▸ **Exercise prompt**: Each line from the one containing "Task: Open the street view video thumbnail" onward, through the end of the entries, is to be transcribed exactly; nothing else is to be included.

(Stored records)
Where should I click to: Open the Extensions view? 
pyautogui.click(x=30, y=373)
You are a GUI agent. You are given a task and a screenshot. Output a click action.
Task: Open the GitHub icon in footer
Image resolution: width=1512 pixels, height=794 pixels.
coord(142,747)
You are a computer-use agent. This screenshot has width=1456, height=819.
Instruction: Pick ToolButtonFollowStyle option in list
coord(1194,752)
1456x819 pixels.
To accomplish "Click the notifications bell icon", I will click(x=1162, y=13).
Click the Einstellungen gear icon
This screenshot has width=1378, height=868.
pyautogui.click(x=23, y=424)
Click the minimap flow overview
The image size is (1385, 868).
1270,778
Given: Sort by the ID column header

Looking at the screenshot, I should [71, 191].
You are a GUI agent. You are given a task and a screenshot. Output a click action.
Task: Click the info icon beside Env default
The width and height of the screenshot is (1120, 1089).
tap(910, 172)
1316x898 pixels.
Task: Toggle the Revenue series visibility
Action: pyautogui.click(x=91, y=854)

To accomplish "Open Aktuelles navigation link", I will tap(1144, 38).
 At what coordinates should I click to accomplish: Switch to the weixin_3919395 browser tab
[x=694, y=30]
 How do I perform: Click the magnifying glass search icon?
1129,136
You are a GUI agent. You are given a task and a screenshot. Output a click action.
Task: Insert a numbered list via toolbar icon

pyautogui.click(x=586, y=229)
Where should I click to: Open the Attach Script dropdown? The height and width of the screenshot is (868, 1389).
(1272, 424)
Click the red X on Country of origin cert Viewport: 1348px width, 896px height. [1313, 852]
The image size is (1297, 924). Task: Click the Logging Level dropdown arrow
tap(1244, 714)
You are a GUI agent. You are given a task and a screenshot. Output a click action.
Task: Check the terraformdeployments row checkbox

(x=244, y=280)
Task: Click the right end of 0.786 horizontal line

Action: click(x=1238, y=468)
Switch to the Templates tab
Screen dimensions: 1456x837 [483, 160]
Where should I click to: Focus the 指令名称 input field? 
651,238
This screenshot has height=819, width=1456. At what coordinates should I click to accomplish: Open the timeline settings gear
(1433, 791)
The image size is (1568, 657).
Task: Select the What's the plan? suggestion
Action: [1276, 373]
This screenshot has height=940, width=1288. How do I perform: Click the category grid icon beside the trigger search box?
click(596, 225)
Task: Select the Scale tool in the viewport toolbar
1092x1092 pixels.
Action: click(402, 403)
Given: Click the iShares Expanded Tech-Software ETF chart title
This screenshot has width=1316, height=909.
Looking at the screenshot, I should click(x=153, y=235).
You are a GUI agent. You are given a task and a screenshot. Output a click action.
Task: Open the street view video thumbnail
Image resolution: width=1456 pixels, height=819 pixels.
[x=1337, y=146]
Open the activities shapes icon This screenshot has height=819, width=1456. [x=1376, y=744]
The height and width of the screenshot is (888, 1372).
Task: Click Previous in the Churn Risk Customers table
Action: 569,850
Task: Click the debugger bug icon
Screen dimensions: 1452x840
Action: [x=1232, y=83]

▸ **Response**:
Task: Open the street view video thumbnail
Image resolution: width=1456 pixels, height=819 pixels.
[x=1337, y=146]
Open the activities shapes icon This screenshot has height=819, width=1456. [x=1376, y=744]
The height and width of the screenshot is (888, 1372).
Task: Click Previous in the Churn Risk Customers table
Action: 569,850
Task: Click the debugger bug icon
Screen dimensions: 1452x840
Action: [x=1232, y=83]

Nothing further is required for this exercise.